▸ Material supplied
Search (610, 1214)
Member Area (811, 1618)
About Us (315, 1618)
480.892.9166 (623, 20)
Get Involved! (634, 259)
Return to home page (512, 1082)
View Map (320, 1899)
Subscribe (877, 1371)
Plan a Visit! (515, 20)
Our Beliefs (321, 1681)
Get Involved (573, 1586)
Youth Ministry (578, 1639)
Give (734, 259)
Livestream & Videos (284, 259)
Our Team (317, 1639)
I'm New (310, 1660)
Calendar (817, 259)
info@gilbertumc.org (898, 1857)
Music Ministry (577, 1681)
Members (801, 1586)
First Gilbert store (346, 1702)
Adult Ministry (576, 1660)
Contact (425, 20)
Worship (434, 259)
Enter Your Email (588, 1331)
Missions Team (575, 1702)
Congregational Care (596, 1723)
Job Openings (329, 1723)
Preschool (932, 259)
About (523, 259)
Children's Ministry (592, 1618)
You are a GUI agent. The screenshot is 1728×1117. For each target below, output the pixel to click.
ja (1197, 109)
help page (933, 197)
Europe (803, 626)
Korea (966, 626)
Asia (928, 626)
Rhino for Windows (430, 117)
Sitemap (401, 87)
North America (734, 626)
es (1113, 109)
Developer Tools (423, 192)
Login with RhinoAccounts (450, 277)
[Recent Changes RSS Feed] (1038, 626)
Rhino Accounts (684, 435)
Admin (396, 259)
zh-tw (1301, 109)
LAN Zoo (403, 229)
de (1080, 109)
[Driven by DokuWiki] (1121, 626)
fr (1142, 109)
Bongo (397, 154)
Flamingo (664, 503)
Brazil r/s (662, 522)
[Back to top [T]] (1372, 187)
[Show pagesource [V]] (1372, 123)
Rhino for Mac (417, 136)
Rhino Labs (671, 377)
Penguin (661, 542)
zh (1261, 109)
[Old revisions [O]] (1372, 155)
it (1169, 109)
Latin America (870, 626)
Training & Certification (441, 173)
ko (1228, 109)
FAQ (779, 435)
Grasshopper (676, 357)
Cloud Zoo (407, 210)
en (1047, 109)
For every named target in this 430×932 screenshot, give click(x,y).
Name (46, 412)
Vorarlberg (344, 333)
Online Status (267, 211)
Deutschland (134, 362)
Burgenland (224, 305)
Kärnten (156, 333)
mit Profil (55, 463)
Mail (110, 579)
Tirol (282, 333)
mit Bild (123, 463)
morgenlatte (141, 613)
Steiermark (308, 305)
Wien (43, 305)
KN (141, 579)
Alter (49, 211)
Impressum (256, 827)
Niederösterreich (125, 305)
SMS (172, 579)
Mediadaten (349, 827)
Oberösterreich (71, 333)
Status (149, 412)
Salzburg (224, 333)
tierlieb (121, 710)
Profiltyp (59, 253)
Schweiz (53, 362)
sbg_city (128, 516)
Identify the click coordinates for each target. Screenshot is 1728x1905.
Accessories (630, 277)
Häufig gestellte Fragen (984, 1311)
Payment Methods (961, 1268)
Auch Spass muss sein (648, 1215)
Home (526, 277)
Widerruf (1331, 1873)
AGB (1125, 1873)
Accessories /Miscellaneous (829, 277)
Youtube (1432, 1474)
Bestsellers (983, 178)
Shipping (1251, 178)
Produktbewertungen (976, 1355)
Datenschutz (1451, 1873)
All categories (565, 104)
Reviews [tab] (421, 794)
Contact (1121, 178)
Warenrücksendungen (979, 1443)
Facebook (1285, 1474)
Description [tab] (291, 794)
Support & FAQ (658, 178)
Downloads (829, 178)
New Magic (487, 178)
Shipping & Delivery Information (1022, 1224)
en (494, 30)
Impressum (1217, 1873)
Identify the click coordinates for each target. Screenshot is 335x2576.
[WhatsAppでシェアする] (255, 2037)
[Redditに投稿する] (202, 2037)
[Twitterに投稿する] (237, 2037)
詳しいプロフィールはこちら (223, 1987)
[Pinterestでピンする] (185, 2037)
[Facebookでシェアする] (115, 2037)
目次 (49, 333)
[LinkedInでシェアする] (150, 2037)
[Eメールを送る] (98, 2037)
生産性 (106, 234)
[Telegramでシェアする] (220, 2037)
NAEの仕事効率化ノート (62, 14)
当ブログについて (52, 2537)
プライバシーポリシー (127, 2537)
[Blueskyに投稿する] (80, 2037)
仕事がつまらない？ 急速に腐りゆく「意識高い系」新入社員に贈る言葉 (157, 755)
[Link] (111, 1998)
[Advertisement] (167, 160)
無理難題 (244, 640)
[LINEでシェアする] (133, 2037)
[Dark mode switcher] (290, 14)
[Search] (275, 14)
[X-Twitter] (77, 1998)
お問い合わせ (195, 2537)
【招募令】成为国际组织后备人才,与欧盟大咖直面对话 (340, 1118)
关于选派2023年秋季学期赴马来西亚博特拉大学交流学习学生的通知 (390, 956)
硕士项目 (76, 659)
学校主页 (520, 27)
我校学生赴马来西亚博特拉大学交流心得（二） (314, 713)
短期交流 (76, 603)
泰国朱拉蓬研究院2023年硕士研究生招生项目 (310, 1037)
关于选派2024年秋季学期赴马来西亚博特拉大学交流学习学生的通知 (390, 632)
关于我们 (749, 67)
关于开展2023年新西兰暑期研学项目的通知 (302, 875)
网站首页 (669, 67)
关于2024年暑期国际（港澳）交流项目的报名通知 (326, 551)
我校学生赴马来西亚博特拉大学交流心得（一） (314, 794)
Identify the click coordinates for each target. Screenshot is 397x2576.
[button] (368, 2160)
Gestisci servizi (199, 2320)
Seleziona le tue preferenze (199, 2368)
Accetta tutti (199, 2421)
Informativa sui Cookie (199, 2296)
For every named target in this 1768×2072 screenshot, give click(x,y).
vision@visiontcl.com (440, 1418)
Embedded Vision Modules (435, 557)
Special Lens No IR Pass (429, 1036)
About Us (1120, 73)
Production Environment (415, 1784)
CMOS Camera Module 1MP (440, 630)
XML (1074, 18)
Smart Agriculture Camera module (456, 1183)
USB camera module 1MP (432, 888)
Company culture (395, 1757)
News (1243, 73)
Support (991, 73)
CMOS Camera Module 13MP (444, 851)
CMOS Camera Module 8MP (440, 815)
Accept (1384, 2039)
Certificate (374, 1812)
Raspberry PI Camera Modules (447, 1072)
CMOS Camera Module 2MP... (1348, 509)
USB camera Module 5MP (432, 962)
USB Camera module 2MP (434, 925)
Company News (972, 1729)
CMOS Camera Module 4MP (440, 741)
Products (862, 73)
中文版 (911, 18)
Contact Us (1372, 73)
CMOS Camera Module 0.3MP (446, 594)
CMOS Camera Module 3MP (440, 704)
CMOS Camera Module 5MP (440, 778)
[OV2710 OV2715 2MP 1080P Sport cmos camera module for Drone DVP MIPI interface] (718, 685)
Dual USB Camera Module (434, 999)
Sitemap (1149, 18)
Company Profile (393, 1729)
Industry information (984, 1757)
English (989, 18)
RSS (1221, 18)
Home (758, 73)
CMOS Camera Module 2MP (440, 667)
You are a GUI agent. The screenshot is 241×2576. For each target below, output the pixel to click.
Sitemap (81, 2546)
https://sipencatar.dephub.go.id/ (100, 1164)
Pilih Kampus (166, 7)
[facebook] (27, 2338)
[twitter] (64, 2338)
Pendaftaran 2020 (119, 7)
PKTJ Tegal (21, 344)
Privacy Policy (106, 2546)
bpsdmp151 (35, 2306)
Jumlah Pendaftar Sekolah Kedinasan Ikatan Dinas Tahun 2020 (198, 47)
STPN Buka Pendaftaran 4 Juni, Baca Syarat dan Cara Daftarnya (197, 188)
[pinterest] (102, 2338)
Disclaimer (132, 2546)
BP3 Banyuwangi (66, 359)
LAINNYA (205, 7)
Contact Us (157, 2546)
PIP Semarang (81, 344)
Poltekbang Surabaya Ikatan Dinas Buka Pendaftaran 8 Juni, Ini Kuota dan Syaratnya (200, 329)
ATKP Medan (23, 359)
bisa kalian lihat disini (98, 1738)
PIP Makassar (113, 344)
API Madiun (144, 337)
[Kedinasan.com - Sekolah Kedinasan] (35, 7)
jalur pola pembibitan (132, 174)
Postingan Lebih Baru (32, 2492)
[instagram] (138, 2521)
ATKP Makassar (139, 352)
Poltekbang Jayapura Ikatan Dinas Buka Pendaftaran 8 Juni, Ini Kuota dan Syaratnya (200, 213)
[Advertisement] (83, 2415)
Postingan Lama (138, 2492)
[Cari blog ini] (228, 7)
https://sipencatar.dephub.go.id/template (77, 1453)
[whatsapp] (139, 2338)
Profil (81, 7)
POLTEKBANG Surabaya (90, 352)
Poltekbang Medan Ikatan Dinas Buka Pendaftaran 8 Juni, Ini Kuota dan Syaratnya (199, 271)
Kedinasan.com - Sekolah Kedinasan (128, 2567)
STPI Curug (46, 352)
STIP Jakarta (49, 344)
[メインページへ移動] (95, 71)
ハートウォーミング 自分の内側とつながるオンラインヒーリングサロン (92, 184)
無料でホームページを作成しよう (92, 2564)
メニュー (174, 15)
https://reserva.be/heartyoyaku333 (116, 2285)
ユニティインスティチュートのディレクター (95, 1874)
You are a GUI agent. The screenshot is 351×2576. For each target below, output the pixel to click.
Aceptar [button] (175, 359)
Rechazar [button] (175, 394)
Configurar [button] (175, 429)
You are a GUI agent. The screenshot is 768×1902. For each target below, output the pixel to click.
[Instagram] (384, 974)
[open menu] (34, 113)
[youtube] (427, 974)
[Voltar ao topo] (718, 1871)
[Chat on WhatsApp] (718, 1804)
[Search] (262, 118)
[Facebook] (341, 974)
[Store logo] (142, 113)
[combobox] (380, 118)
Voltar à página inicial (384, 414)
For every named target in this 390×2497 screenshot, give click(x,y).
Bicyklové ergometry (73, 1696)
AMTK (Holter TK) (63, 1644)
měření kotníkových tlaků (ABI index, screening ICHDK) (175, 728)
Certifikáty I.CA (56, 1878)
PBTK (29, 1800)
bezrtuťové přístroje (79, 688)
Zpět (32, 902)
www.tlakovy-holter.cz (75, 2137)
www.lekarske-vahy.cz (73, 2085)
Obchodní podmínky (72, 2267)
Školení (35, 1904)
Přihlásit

▸ Required action
Find the number of lines in the material above that contain the word "Sekolah"; write that number and nothing else.

▸ Answer to this task
3